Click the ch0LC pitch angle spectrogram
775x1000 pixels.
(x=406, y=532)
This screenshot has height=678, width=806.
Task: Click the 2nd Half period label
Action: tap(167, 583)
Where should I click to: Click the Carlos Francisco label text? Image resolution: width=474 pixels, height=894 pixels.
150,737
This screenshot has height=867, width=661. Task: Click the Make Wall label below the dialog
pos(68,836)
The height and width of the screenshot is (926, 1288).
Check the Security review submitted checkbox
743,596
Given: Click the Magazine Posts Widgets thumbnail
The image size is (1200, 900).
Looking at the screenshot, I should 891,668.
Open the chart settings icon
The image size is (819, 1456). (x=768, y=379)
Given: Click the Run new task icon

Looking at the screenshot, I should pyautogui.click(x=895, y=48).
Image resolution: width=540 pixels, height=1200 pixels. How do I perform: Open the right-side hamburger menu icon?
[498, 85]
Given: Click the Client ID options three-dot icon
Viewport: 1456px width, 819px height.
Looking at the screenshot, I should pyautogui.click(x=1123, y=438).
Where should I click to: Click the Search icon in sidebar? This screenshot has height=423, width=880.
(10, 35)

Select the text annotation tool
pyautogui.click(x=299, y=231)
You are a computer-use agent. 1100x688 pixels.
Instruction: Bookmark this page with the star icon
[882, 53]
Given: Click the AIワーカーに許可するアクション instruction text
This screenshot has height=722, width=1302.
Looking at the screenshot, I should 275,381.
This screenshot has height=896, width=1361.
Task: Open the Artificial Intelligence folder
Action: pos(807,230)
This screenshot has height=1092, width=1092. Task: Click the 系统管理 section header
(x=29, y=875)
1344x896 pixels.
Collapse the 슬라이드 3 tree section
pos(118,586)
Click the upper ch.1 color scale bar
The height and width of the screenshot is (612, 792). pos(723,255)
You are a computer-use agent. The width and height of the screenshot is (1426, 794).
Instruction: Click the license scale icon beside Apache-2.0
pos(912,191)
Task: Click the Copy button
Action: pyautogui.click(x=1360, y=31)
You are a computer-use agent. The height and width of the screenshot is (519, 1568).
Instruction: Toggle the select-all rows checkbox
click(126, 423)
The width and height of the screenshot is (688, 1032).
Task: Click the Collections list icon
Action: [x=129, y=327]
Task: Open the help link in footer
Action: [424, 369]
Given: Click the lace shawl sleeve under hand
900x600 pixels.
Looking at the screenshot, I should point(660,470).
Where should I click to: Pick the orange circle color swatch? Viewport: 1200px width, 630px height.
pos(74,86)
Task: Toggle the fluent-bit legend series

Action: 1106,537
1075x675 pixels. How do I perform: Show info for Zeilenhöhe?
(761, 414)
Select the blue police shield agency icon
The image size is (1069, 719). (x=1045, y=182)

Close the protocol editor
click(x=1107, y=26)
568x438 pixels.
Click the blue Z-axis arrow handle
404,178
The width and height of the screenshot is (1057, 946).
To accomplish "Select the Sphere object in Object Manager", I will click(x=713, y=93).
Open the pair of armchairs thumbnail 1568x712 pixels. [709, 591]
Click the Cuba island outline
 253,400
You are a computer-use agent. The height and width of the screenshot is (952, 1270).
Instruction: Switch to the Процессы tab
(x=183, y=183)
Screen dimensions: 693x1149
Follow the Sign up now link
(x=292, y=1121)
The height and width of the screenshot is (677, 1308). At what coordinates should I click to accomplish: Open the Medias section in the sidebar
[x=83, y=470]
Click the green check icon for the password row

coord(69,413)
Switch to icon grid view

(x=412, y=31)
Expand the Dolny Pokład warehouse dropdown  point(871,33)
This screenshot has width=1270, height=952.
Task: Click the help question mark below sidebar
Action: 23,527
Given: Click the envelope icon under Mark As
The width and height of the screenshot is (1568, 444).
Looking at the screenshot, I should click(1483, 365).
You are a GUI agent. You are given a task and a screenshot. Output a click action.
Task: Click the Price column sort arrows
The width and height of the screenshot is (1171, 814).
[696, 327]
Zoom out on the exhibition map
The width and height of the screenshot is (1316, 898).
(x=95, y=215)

** Challenge **
Update the entries above by changing "exhibition map" to "venue map" wherever it appears, with everything else left as it is.

** Final result **
Click the ch0LC pitch angle spectrogram
775x1000 pixels.
(x=406, y=532)
This screenshot has height=678, width=806.
Task: Click the 2nd Half period label
Action: tap(167, 583)
Where should I click to: Click the Carlos Francisco label text? Image resolution: width=474 pixels, height=894 pixels.
150,737
This screenshot has height=867, width=661. Task: Click the Make Wall label below the dialog
pos(68,836)
The height and width of the screenshot is (926, 1288).
Check the Security review submitted checkbox
743,596
Given: Click the Magazine Posts Widgets thumbnail
The image size is (1200, 900).
Looking at the screenshot, I should 891,668.
Open the chart settings icon
The image size is (819, 1456). (x=768, y=379)
Given: Click the Run new task icon

Looking at the screenshot, I should pyautogui.click(x=895, y=48).
Image resolution: width=540 pixels, height=1200 pixels. How do I perform: Open the right-side hamburger menu icon?
[498, 85]
Given: Click the Client ID options three-dot icon
Viewport: 1456px width, 819px height.
Looking at the screenshot, I should pyautogui.click(x=1123, y=438).
Where should I click to: Click the Search icon in sidebar? This screenshot has height=423, width=880.
(10, 35)

Select the text annotation tool
pyautogui.click(x=299, y=231)
You are a computer-use agent. 1100x688 pixels.
Instruction: Bookmark this page with the star icon
[882, 53]
Given: Click the AIワーカーに許可するアクション instruction text
This screenshot has height=722, width=1302.
Looking at the screenshot, I should 275,381.
This screenshot has height=896, width=1361.
Task: Open the Artificial Intelligence folder
Action: pos(807,230)
This screenshot has height=1092, width=1092. Task: Click the 系统管理 section header
(x=29, y=875)
1344x896 pixels.
Collapse the 슬라이드 3 tree section
pos(118,586)
Click the upper ch.1 color scale bar
The height and width of the screenshot is (612, 792). pos(723,255)
You are a computer-use agent. The width and height of the screenshot is (1426, 794).
Instruction: Click the license scale icon beside Apache-2.0
pos(912,191)
Task: Click the Copy button
Action: pyautogui.click(x=1360, y=31)
You are a computer-use agent. The height and width of the screenshot is (519, 1568).
Instruction: Toggle the select-all rows checkbox
click(126, 423)
The width and height of the screenshot is (688, 1032).
Task: Click the Collections list icon
Action: [x=129, y=327]
Task: Open the help link in footer
Action: [424, 369]
Given: Click the lace shawl sleeve under hand
900x600 pixels.
Looking at the screenshot, I should point(660,470).
Where should I click to: Pick the orange circle color swatch? Viewport: 1200px width, 630px height.
pos(74,86)
Task: Toggle the fluent-bit legend series

Action: 1106,537
1075x675 pixels. How do I perform: Show info for Zeilenhöhe?
(761, 414)
Select the blue police shield agency icon
The image size is (1069, 719). (x=1045, y=182)

Close the protocol editor
click(x=1107, y=26)
568x438 pixels.
Click the blue Z-axis arrow handle
404,178
The width and height of the screenshot is (1057, 946).
To accomplish "Select the Sphere object in Object Manager", I will click(x=713, y=93).
Open the pair of armchairs thumbnail 1568x712 pixels. [709, 591]
Click the Cuba island outline
 253,400
You are a computer-use agent. The height and width of the screenshot is (952, 1270).
Instruction: Switch to the Процессы tab
(x=183, y=183)
Screen dimensions: 693x1149
Follow the Sign up now link
(x=292, y=1121)
The height and width of the screenshot is (677, 1308). At what coordinates should I click to accomplish: Open the Medias section in the sidebar
[x=83, y=470]
Click the green check icon for the password row

coord(69,413)
Switch to icon grid view

(x=412, y=31)
Expand the Dolny Pokład warehouse dropdown  point(871,33)
This screenshot has width=1270, height=952.
Task: Click the help question mark below sidebar
Action: 23,527
Given: Click the envelope icon under Mark As
The width and height of the screenshot is (1568, 444).
Looking at the screenshot, I should click(1483, 365).
You are a GUI agent. You are given a task and a screenshot. Output a click action.
Task: Click the Price column sort arrows
The width and height of the screenshot is (1171, 814).
[696, 327]
Zoom out on the venue map
The width and height of the screenshot is (1316, 898).
(x=95, y=215)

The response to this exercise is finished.